- **PROBLEM TO WORK ON**:
Please repeat exactly the lines from the one containing "Select the 30 dBA axis label" through the last line of the records, both included, and nothing else, leaving out any pictures.
##### SUPPLIED INFORMATION
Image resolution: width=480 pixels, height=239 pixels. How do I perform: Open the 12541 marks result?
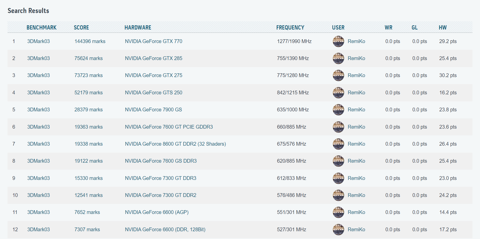pyautogui.click(x=88, y=195)
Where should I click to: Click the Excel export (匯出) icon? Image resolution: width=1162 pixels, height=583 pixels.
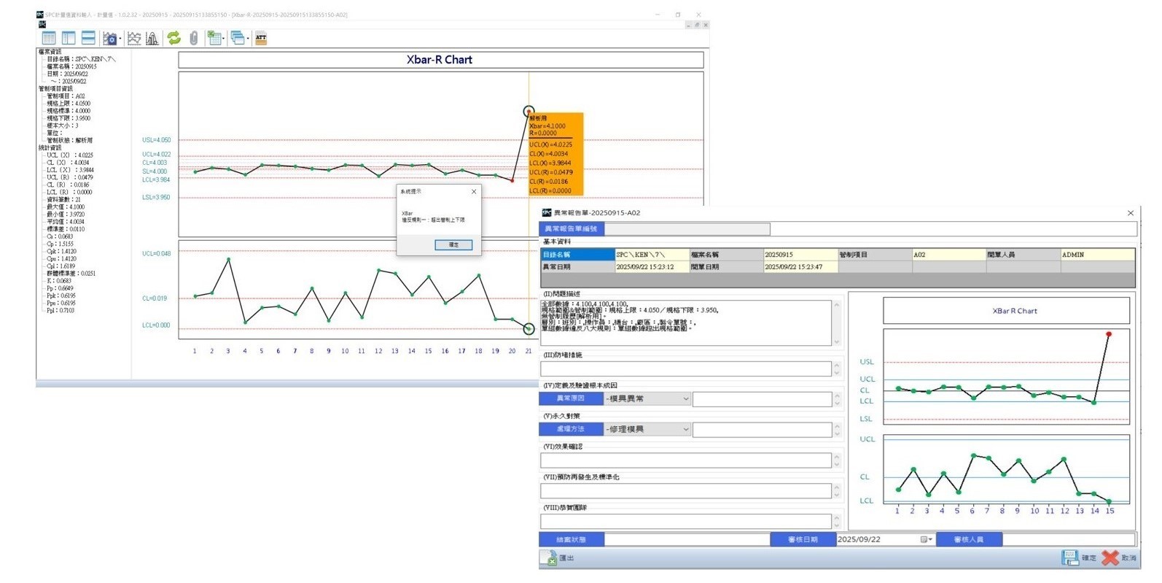550,558

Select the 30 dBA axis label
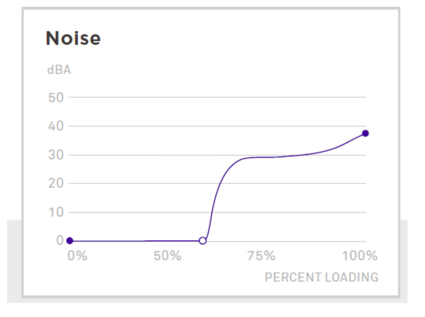click(56, 155)
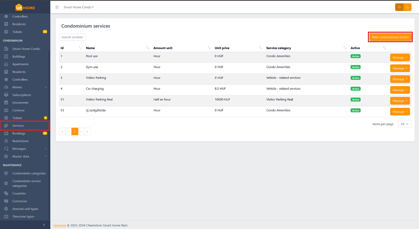This screenshot has width=419, height=229.
Task: Expand the Meters sidebar submenu
Action: [x=46, y=87]
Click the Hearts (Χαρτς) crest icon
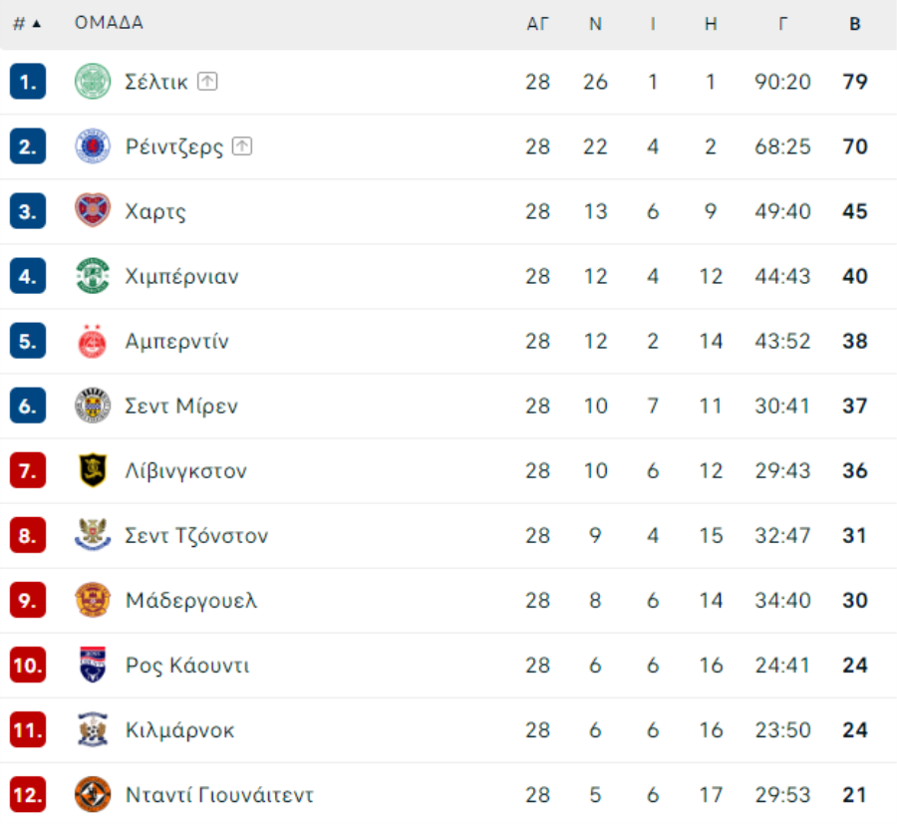This screenshot has width=897, height=824. (x=93, y=211)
##########
- **RESULT FOR THIS EXERCISE**:
Select the 30 dBA axis label
click(56, 155)
This screenshot has width=419, height=229.
Task: Expand the Meters sidebar submenu
Action: [x=46, y=87]
Click the Hearts (Χαρτς) crest icon
This screenshot has width=897, height=824. (x=93, y=211)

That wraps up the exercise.